The other five groups did not disappoint, presenting equally detailed and thought-out products as the Summer Back. The “A.D.R.S. Girls” created a shopping cart for homeless people named The One and Only Helping Kart (T.O.A.O.H.K.) complete with toiletries, an umbrella, a cooler, and other such items; “Y&J Productions” created affordable, handmade phone cases crafted with beads; “Fusion” created the Bully Catcher – a pencil equipped with a hidden camera to catch bullies in the act; “CCCD Co.” created an ankle brace with an ice pack sewn into it; and the “Secret Pranksters” created the Pracket– a jacket with multiple pockets so pranksters can stealthily hide their “weapons” of choice without getting caught.
After the casual poster board displays, parents and staff members were encouraged to vote for their favorite invention and then to gather in a seated area for the real “Shark Tank” presentations. Each group spent five or so minutes informing the audience of its product, showing a short video about its creation and development, and answering questions from the panel of judges. The panel consisted of Ms. Beardsley; Penny Sebring, President of the Lewis-Sebring Family Foundation and researcher at The University of Chicago Consortium on School Research; Monique Brunson Jones, President and CEO of the Evanston Community Foundation; Julianne Hatfield, Ph.D. and doctoral fellow at Northwestern University; and Keith Robinson, Assistant Principal for Operations at Niles North High School.
After much deliberation, the judges gave out awards for “Dressed for Success,” “Most Positive,” “Teamwork Makes the Dream Work,” “Communication is Key,” and of course, the winning invention. The Summer Back was given top honors, as Ms. Jones described the product as “timely for summer” and having an “ease in functionality.” The three members behind its creation received gift cards.

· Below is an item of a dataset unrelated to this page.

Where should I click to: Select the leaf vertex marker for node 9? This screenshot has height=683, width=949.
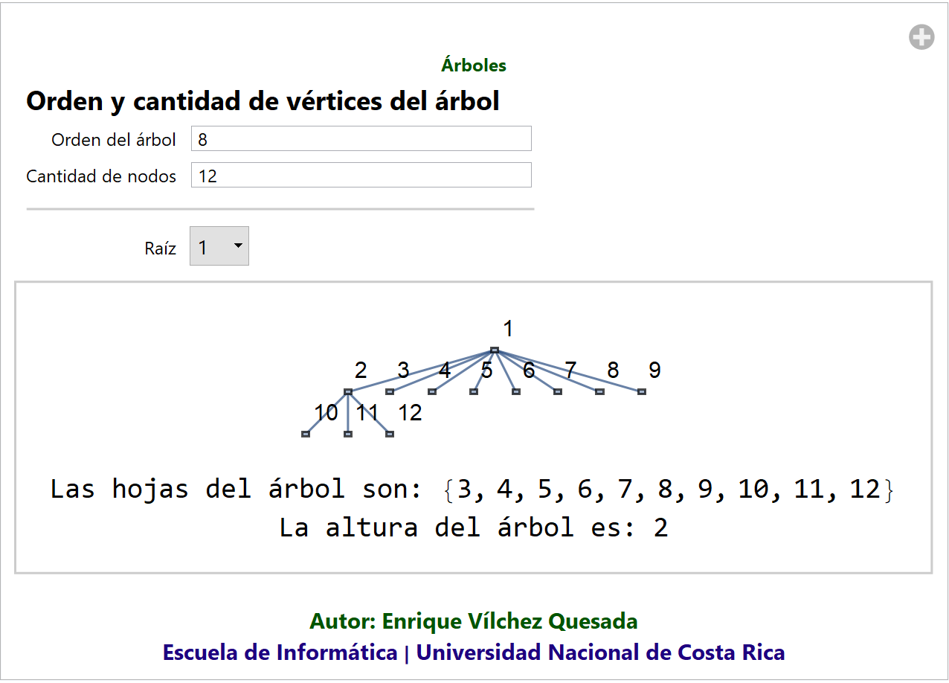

“We’ve done showcases every trimester, but we don’t do them at quite this level of structure. We’re a drop-in program. We’re free for all middle schoolers, regardless of whether they’re from Evanston, regardless of whether they’re members of the Y… We just really want to create an equitable playing field for all kids to engage in art-making and finding their passion and digital media,” said Sam Phillips, the manager of MetaMedia.
The Sebring-Lewis Family Foundation funded the launch of the program last year with a grant of $1 million. Mr. Phillips said the concept of MetaMedia was based on YOUmedia, a digital technology center and youth hangout area in the Chicago Public Library. “The idea is that teens go, they hang out with each other, they mess around with the technology… then they start developing passions, geeking out, and doing projects – some of those people have become very successful,” he said. He gave the example of notorious Chicago hip-hop artist Chance The Rapper, who recorded his first mixtape at the YOUmedia studios.
When asked why middle schoolers in particular were the target demographic of MetaMedia, Mr. Phillips said that the District, Penny Sebring, and others examined “the landscape” in Evanston. “ETHS, one of the best [high schools] in the country, has incredible programs. At the elementary level, there are a bunch of opportunities like day camps. Middle school… not so much.”
“Middle school is also a time of incredible socio-emotional development and change internally, so you really need a safe space for those kids. They’re trying on all these different hats, they’re figuring out who they are, what they like, and you need a place like MetaMedia for that to be safe,” he said.